The evening hangs beneath the moon A silver thread on darkened dune With closing eyes and resting head I know that sleep is coming soon
Upon my pillow, safe in bed A thousand pictures fill my head I cannot sleep my minds a flight And yet my limbs seem made of lead
If there are noises in the night A frightening shadow, flickering light Then I surrender unto sleep Where clouds of dreams give second sight
What dreams may come both dark and deep Of flying wings and soaring leap As I surrender unto sleep As I surrender unto sleep
Through sleep we
find true tranquility and peace. Progressive composer, Eric Whitacre has
utilized the strength found in music from the heart, to utterly transform the
exterior of the classical music genre in the twenty first century. Classical music,
once often major in tonal structure, deriving from a given form only to resolve
from a dissonant chord to a consonant one, has become a place for modern
composers to freely take human emotion and create music that best resembles the
anguish, suffering, beauty and passion felt deep in the hidden caverns of the
heart regardless of where that takes the appearance of modern composition. Whitacre
stands as a living testament to the inherent strength of music when in college
he, for the first decided to attend the first music class of his life because
his roommate had told him of the exquisite beauty found in the soprano section
of the University of Nevada Las Vegas’ (UNLV) Concert Choir. From Eric
Whitacre’s first performance with UNLV’s Concert Choir of Mozart’s tour de
force proclamation of life and death, “Requiem”, his life was changed forever.

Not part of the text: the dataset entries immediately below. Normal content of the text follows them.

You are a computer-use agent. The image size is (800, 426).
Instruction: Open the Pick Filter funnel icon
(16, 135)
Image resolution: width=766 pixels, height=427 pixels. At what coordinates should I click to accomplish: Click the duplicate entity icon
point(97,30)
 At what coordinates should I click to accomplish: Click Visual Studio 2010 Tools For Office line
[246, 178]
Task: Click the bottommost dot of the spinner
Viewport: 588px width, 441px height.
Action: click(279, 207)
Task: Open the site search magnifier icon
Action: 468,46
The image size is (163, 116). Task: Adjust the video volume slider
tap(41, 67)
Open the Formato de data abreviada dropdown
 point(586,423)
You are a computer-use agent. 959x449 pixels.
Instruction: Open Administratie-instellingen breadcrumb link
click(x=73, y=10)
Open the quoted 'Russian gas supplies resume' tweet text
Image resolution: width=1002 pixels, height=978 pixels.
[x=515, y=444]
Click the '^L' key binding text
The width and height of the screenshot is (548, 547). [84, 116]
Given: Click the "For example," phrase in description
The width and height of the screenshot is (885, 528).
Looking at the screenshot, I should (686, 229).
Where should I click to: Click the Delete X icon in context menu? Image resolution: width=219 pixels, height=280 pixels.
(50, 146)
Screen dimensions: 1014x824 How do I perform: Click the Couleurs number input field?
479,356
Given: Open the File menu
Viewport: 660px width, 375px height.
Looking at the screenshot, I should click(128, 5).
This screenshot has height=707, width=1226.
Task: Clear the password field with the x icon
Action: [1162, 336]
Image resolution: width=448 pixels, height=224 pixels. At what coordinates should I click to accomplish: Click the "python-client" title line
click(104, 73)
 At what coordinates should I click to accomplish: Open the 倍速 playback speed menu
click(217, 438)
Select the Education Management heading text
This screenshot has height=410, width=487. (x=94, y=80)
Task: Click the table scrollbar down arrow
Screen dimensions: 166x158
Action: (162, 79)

Eric Whitacre has went on after his time at UNLV to attend the Julliard School
of Music, win a Grammy award, become one of the most popular and performed
composer alive in 2012 and continue to write, direct and explore the influence
of music on humans. Performing and listening to the music of Eric Whitacre, is
a truly haunting, un-forgettable occasion due to his ability to draw on the
tender chords of our sullen heart and let our personal experiences in life
shape us as individuals and sing. Through the eloquent imagery woven into Eric
Whitacre’s choral tapestry, “Sleep”, we surrender ourselves to slumber, leaving
all inhibitions behind, accepting our final truths in rest.
As
our eye lids make the final descent to rest upon our image swollen eyes – what
thoughts are blessed to grace the cratered tableau of the mind in the few
lasting moments of the previous day? What burdens
do we bear in our final moments of conscious life and what conflicts have we already
resolved in time to let them drift away, as will our cognitive connection to
the real world through our slumber? It is what we bring with us to our exploration
of the mind through dreams that will characterize the fragile perplexity of
sleep. To enter a state of deep slumber and accept that all conscience worries must
be temporarily released from the foreground of the mind to be replaced with
spacious dreams and vast serenity. In
the last waking moments before sleep, Eric Whitacre, leaves us as readers waiting
to be consumed by the full shadow of rest, “beneath the moon”, resembling a “silver
thread on darkened dune” through our inhibitions and aspiring glow (1/2). From
the first line in stanza one, Whitacre has us captured in the endless dune of a
charcoal night and the glimmering, longing truth found in a slivered moon.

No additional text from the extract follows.